Parece que hemos olvidado que si el fin es estar bien, a veces para poder estarlo tenemos que no hacer nada: descansar, ese rato de encefalograma plano no pensando en nada desayunando o viendo cualquier mierda en el tele que nos sirve para dejar de pensar, andar y deambular sin propósito por la ciudad (esta me flipa tengo alma de viejo) aburrirnos incluso o estar con alguien sin hacer nada, simplemente disfrutando de la compañía el uno del otro, como hacía nuestros abuelos sentados en sillas en las puertas de las casas…
De estos momentos salen conversaciones, conectamos con cosas de nuestro mundo interno, o aparecen pensamientos que divagamos… Hay que cosas que, para que emerjan, tienen que darse las condiciones, de forma similar a que una semilla no puede nacer si la tierra está llena de cosas y continuamente inundada de agua. Hoy en día estamos así, con cientos de estímulos que nos bombardean y miles de planes, con unas agendas más apretadas que los inquilinos de la Moncloa.
Es llamativo como se sigue planteando desde la psicoterapia más superficial la importancia de hacer cosas en base a la teoría de que las personas se deprimen cuando dejan de hacer sus actividades y tener pequeñas recompensas en el día a día. Sin embargo, cada vez más tenemos a pacientes depresivos que no es que no hagan cosas, es que no llegan a todas las que tienen que hacer, de forma que acaban colapsando y muchas veces mandan todo a la mierda o se derrumban cayendo en la apatía o la ansiedad que les bloquea. Profundizando un poquito en los casos que veo en consulta y en la literatura científica observo cómo estos cuadros ansiosos-depresivos tienen que ver sobre todo con lo que se llaman “depresiones autocríticas”, que tienen mucho de autoexigencia y de sensación de culpabilidad por no estar haciéndolo bien… ¿No tiene esto mucho que ver con la obsesión con aprovechar el tiempo y haber demonizado “perderlo”?
Como estoy hablando de no hacer, voy a predicar con el ejemplo y simplemente voy a copiar y pegar este texto de Hannah Arendt (que tenía apuntado en mi documento de notas sueltas, y que ya ni siquiera sé dónde lo encontré. Autora por cierto que no he leído más allá de este párrafo), y voy a dejar que ella haga por mí, ya que muy probablemente, lo haga mejor que yo.
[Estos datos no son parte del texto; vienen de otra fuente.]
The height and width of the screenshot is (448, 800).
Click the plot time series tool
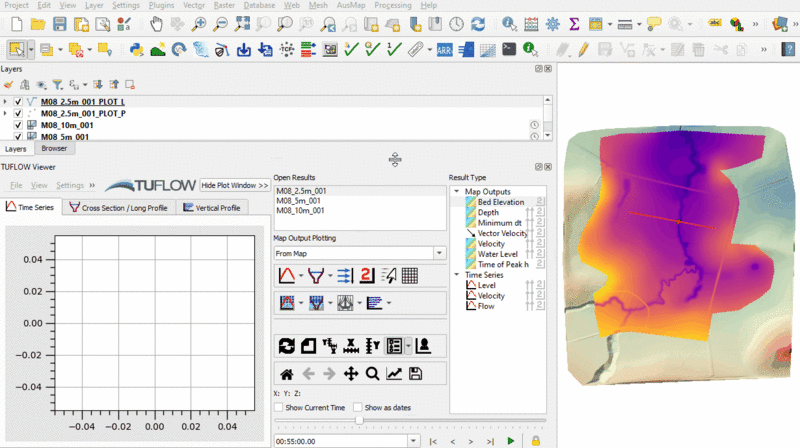click(286, 276)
“Se imprime en cada uno de nosotros el dicho que nos enseñaron en la infancia: «El tiempo es oro». Como deberías hacer con respecto a muchos refranes y dichos populares, te sugiero que lo olvides y que no sigas ese estúpido concepto inspirado por una visión de la vida estrecha de miras. El tiempo no es oro ni, por tanto, moneda de cambio.
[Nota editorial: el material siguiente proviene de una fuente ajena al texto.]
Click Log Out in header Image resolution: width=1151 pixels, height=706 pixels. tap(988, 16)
Por suerte para ti, el tiempo está a tu disposición hasta tal punto que puedes perderlo en actividades no productivas o sencillamente saboreando el silencio. Siempre habrá suficiente tiempo para lo que cada uno de nosotros quiera realizar. No es el tiempo lo que cuenta, sino la motivación y el compromiso que pongas en la búsqueda de la actividad que hayas elegido.”
Así que te invito a seguir mi ejemplo y no hacer. Es una necesidad cada día más insatisfecha.